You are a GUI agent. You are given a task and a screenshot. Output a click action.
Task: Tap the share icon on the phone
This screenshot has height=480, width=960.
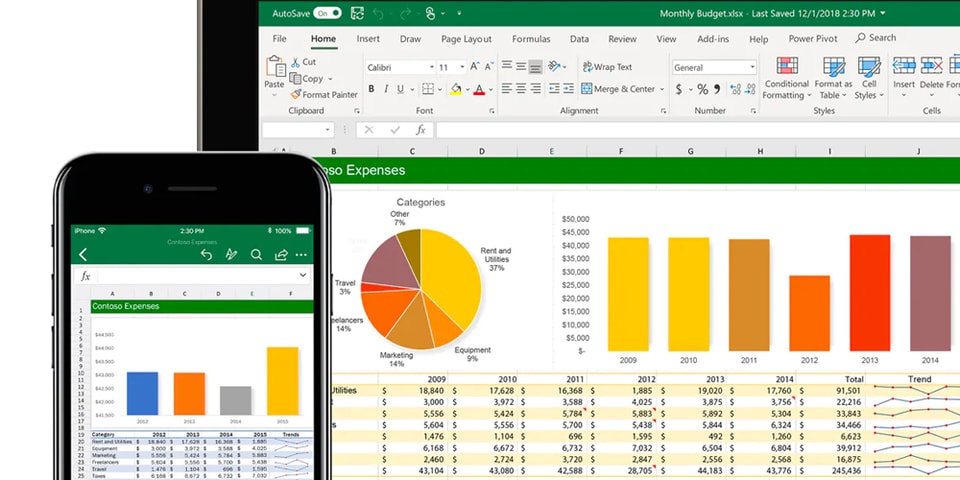click(281, 255)
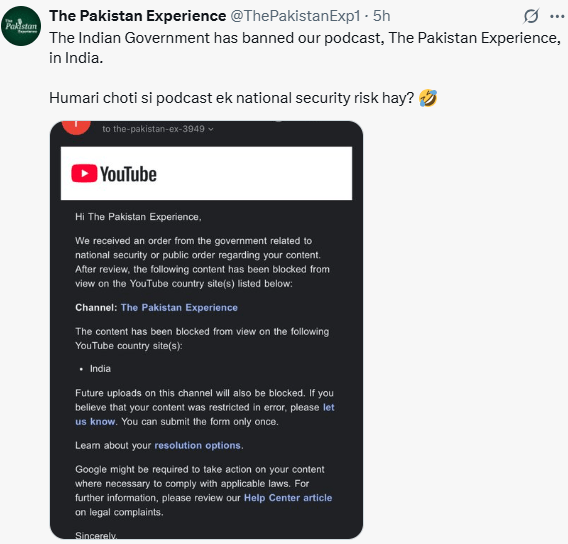Image resolution: width=568 pixels, height=544 pixels.
Task: Expand the recipient details chevron
Action: click(211, 129)
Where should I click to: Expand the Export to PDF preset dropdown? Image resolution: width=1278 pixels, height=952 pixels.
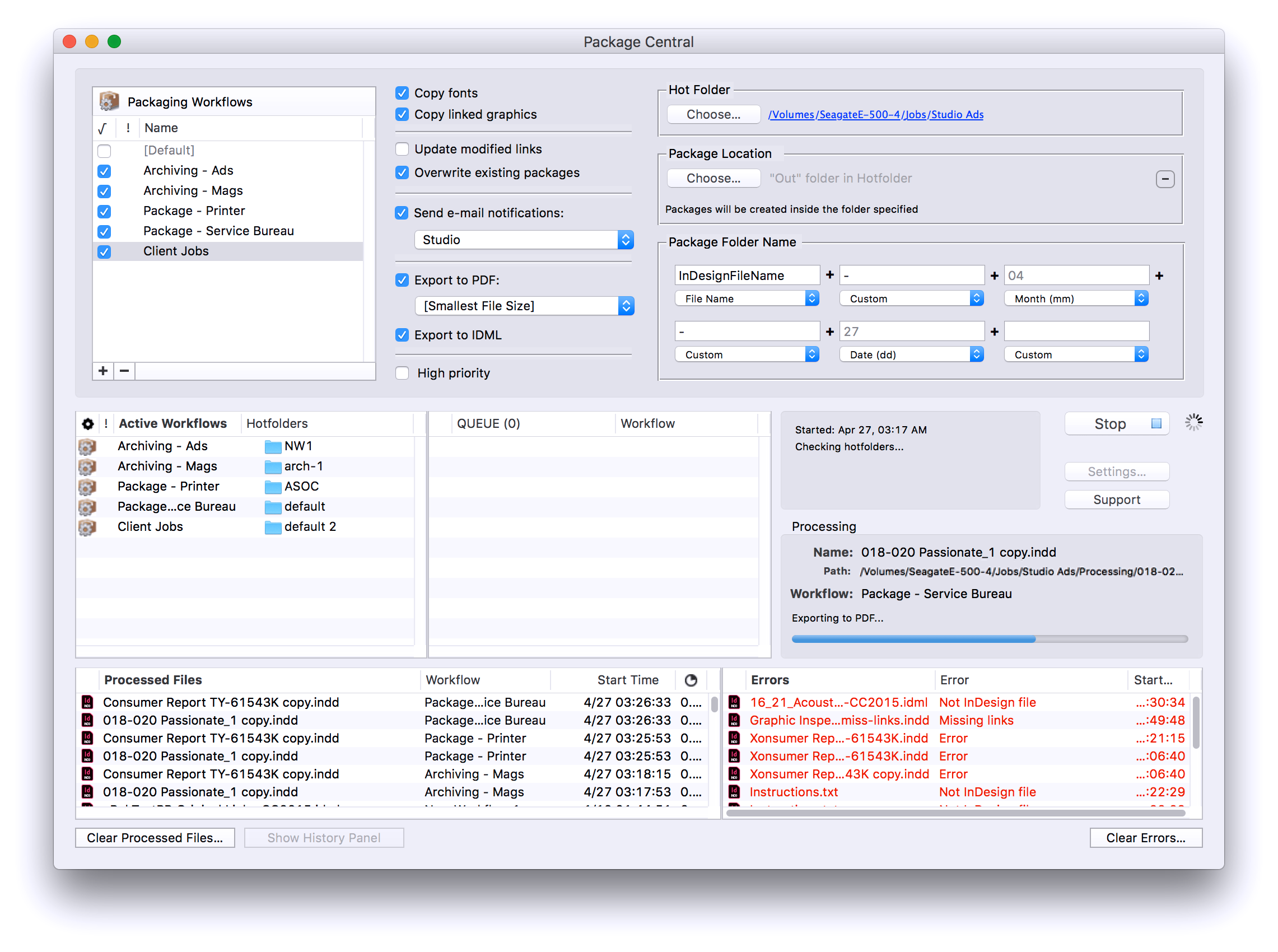[x=625, y=305]
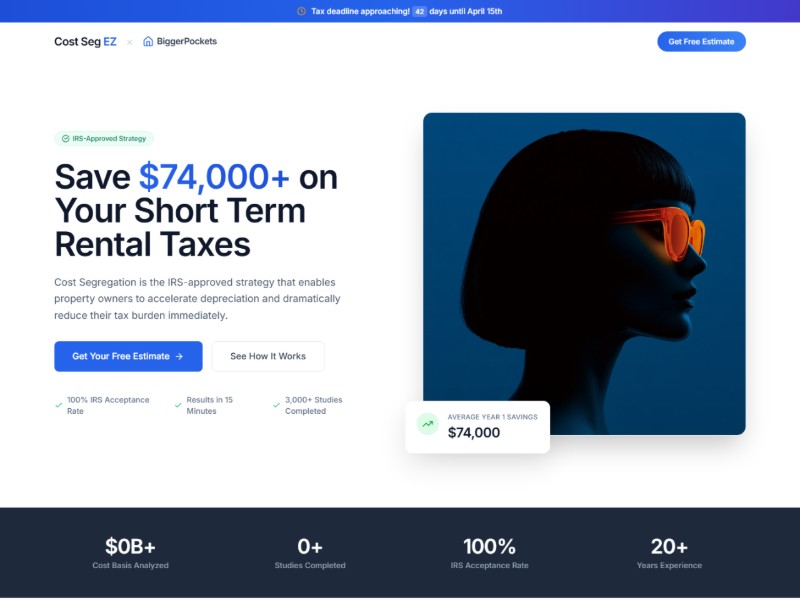The width and height of the screenshot is (800, 600).
Task: Select the IRS-Approved Strategy badge
Action: tap(104, 139)
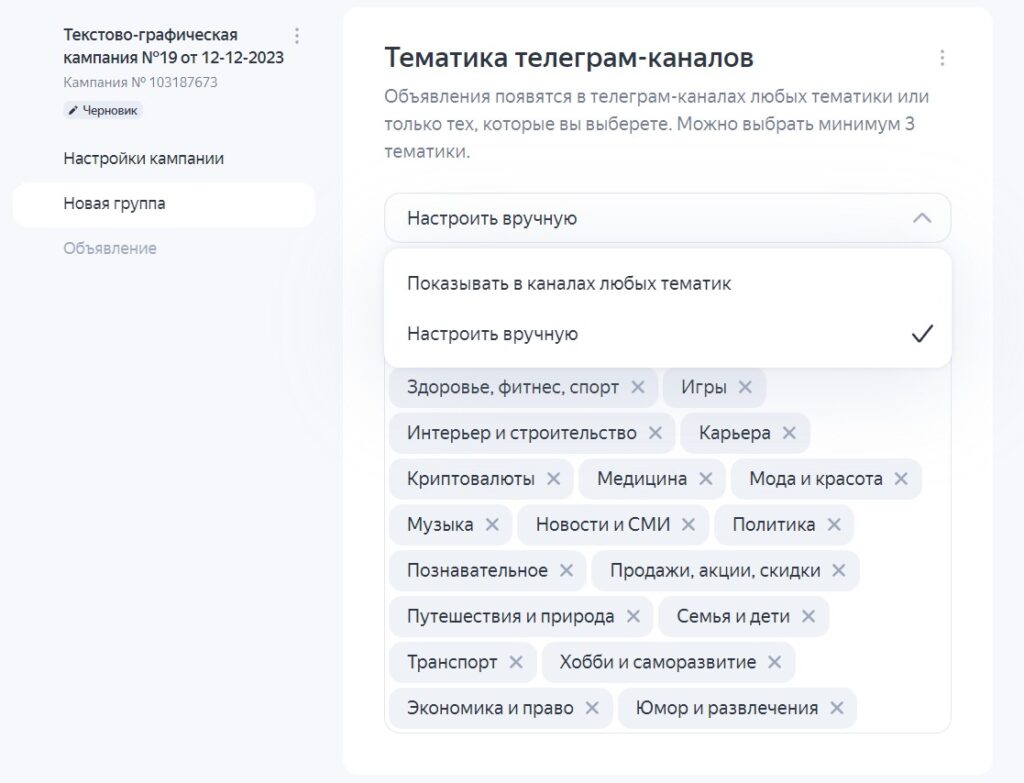Remove the Карьера tag
The width and height of the screenshot is (1024, 783).
[x=789, y=433]
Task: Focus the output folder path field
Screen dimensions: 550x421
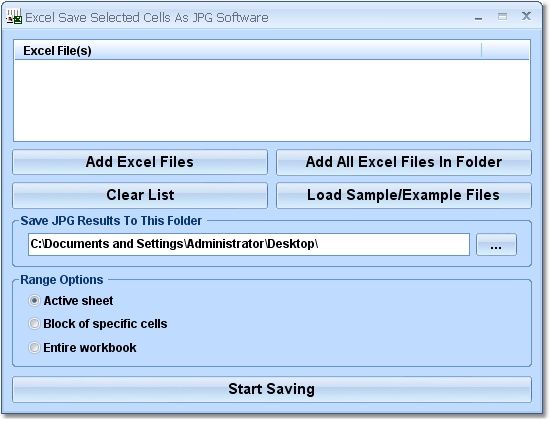Action: pyautogui.click(x=249, y=244)
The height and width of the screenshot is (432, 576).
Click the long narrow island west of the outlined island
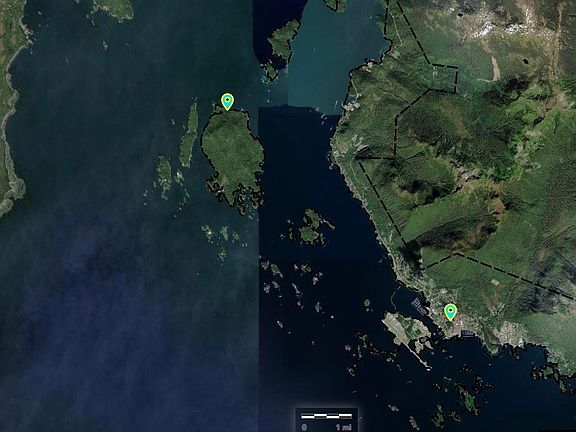click(x=189, y=135)
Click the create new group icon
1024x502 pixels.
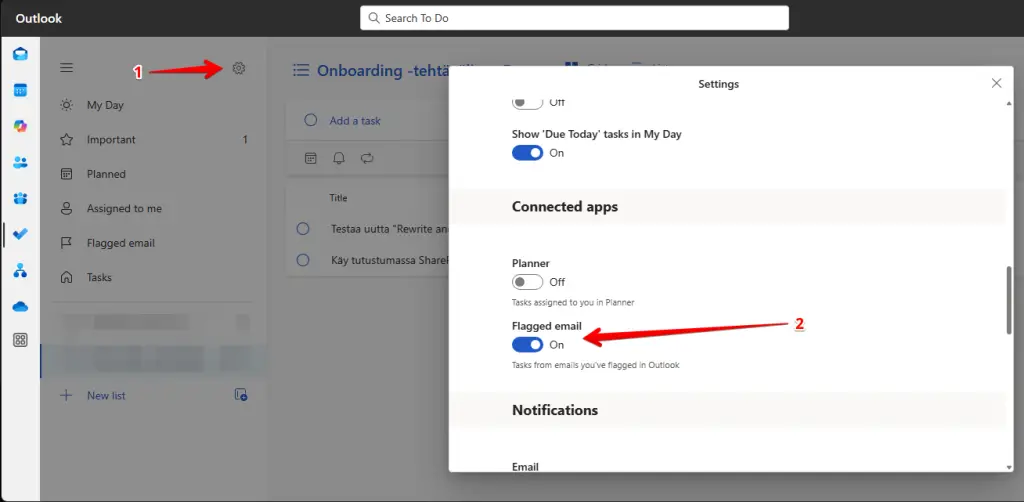coord(240,395)

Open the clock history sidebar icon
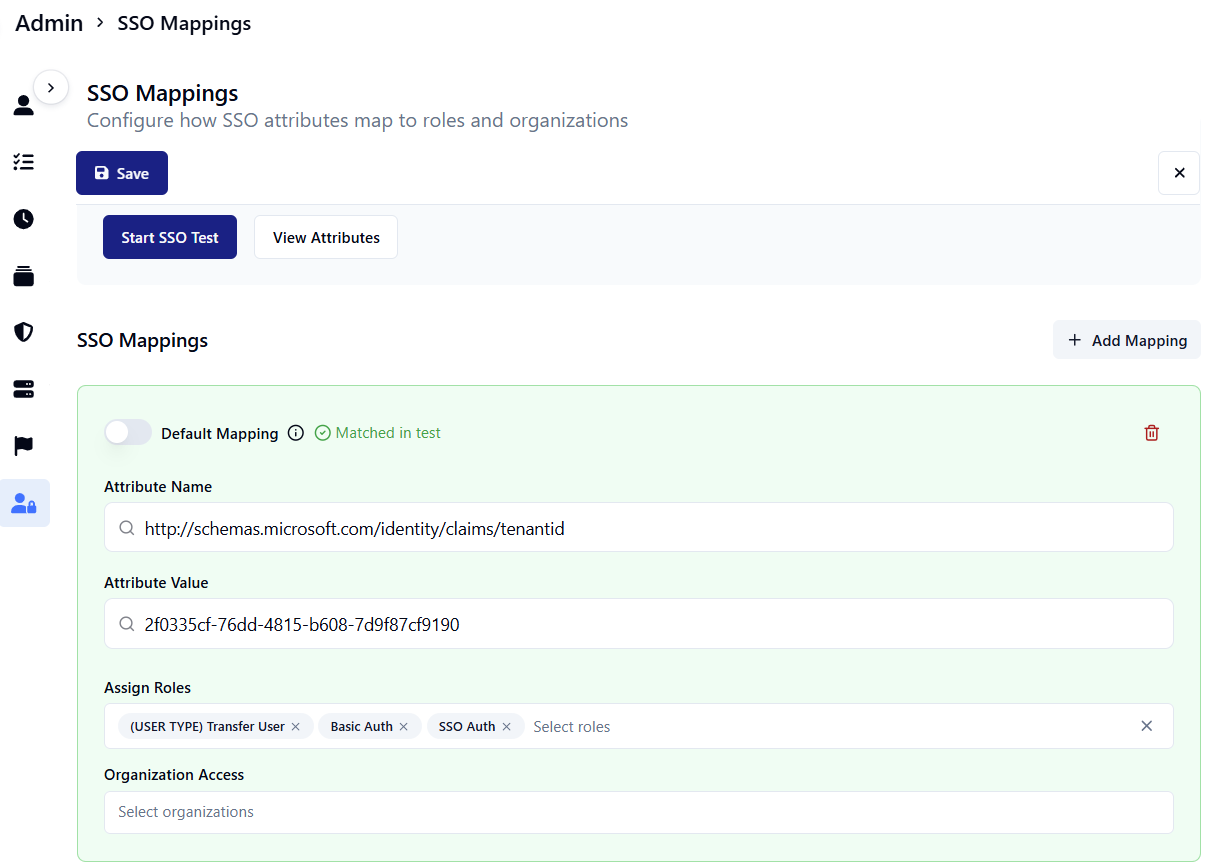point(24,219)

++++++

Task requirements: Each record is to be restated word for word; no picture goes in.

Solution for this exercise:
You are a GUI agent. You are given a task and a screenshot. Output a click action.
Task: Tap the share icon on the phone
This screenshot has height=480, width=960.
click(281, 255)
Image resolution: width=568 pixels, height=544 pixels.
Task: Expand the recipient details chevron
Action: click(211, 129)
Where should I click to: Expand the Export to PDF preset dropdown? Image resolution: width=1278 pixels, height=952 pixels.
[x=625, y=305]
The width and height of the screenshot is (800, 600).
Task: Select the IRS-Approved Strategy badge
Action: tap(104, 139)
Remove the Карьера tag
The width and height of the screenshot is (1024, 783).
[x=789, y=433]
Task: Focus the output folder path field
Screen dimensions: 550x421
Action: pyautogui.click(x=249, y=244)
The height and width of the screenshot is (432, 576).
Click the long narrow island west of the outlined island
click(x=189, y=135)
Click the create new group icon
1024x502 pixels.
coord(240,395)

Open the clock history sidebar icon
point(24,219)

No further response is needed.